At an IRS hearing on Monday, crypto advocates laid out arguments against the proposal, which outlines reporting requirements for crypto “brokers” and investors. But the industry argues the rules are too broad, threaten privacy, and could harm innovation.
A major concern is the expansive definition of “broker” which would rope in decentralized finance (DeFi) platforms, decentralized autonomous organizations (DAOs), and wallet providers. These entities would have difficulty complying with tax reporting. Industry groups say the IRS is overstepping its authority by trying to regulate decentralized tech.
Today we filed a comment in response to Treasury’s proposed broker rule.
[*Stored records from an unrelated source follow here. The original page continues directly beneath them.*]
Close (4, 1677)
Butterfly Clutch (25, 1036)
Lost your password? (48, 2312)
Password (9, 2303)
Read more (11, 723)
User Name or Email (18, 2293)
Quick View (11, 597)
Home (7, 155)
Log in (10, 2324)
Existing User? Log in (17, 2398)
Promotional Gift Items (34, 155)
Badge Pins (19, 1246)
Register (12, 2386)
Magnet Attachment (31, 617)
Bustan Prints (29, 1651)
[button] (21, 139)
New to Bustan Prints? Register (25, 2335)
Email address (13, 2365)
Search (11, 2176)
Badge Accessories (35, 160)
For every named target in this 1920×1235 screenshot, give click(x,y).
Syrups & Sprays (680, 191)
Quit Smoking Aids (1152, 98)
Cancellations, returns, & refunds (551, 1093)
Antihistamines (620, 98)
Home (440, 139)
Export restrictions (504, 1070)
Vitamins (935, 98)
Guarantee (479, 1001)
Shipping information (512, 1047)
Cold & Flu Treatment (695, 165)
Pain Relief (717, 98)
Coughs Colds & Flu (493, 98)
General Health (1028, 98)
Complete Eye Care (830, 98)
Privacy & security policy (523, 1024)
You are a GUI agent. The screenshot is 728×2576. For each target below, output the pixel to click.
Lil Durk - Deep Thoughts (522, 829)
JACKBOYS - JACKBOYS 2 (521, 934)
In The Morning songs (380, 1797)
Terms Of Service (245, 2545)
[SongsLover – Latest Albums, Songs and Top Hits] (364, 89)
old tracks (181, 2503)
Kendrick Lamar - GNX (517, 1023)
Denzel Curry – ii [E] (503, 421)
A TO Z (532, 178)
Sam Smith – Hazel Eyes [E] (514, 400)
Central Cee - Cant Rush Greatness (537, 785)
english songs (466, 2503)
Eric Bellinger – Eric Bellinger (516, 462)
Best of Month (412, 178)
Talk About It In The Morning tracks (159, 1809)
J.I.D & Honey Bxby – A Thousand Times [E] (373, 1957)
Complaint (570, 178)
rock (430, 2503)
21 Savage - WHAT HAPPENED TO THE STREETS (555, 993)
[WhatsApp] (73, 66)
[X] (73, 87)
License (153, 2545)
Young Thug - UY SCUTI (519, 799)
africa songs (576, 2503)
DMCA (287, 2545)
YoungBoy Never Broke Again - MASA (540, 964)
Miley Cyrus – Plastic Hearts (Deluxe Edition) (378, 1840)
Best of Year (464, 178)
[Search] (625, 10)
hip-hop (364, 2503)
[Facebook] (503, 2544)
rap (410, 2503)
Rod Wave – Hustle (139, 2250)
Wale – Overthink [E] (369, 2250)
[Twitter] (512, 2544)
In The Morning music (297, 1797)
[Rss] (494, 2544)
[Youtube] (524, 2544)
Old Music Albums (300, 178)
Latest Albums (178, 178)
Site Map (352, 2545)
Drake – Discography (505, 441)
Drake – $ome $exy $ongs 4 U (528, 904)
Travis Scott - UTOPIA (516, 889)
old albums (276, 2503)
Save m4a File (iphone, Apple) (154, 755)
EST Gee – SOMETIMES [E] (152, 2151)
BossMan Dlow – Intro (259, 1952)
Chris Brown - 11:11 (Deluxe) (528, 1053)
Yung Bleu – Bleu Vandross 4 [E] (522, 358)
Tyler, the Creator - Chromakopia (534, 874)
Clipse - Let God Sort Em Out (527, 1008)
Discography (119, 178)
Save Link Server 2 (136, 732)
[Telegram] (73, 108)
The proposed regulations reflect fundamental misunderstandings about the nature of digital assets and decentralized technology, more broadly.@MTCoppel breaks down our comment ????https://t.co/zgNhwWREf3 https://t.co/ul7JTvCt5q pic.twitter.com/UfkR4bKaJn
— Blockchain Association (@BlockchainAssn) November 13, 2023
The rules could also undermine user privacy by allowing extensive government tracking of crypto transactions. Some claim this is an unprecedented invasion of Americans’ personal lives and decisions.
However, establishing a clear crypto tax framework would eliminate uncertainty and could facilitate wider adoption. The proposal introduces a new tax form for reporting crypto gains, similar to existing forms for stock investors.
If finalized before SEC crypto regulations, the IRS proposal would be the first official framework recognizing cryptocurrencies’ status in US finance. But with major industry opposition, the IRS will need to carefully weigh feedback before proceeding. The crypto sector argues the rules must be significantly narrowed to protect innovation and civil liberties.
This battle underscores the challenges of regulating a novel technology like crypto. But clear tax policy remains critical for growing the industry within the bounds of law. The coming months will determine if the IRS and crypto community can reach a workable compromise.